# Problem:
From the entries that follow, copy each line containing the word "will".

# Records:
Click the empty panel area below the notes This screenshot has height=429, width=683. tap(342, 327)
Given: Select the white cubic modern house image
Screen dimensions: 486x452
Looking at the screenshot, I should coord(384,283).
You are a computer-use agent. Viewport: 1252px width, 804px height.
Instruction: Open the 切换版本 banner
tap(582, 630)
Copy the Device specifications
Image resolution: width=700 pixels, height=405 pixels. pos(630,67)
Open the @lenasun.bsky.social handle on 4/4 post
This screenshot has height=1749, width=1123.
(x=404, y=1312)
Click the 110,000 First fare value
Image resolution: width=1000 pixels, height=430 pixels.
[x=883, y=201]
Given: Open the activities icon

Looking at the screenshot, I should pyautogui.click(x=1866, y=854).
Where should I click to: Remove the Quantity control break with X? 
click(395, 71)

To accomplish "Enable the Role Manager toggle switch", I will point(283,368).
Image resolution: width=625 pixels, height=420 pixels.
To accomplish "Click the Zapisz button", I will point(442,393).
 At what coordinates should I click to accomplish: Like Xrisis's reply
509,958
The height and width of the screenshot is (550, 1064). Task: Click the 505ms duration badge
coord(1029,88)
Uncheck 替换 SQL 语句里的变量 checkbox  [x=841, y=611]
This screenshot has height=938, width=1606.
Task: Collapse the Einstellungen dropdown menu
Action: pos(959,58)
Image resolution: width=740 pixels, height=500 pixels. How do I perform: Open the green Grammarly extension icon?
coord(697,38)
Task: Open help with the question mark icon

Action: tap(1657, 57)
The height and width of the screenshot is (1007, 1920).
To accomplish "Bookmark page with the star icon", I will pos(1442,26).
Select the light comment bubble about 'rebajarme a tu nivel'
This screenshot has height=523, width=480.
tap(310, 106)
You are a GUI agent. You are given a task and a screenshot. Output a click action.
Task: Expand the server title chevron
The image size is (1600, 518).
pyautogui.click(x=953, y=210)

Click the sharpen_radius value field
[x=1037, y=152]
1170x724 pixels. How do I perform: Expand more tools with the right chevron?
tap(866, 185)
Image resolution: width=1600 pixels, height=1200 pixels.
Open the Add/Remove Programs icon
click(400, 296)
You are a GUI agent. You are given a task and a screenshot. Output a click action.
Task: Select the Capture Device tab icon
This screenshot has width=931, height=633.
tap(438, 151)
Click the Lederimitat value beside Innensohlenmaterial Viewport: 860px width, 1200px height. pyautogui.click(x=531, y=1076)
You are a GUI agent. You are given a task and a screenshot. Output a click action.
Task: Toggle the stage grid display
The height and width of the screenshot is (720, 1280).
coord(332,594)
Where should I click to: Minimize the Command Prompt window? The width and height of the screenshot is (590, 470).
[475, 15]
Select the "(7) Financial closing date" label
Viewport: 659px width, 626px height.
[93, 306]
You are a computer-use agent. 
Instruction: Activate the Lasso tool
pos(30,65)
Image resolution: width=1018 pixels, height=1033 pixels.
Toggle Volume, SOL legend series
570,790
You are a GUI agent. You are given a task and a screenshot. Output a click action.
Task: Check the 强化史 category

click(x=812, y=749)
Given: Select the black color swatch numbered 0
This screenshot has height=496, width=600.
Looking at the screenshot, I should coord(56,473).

# Solution below:
To accomplish "Enable the Role Manager toggle switch", I will point(283,368).
To accomplish "Click the Zapisz button", I will point(442,393).
To accomplish "Bookmark page with the star icon", I will pos(1442,26).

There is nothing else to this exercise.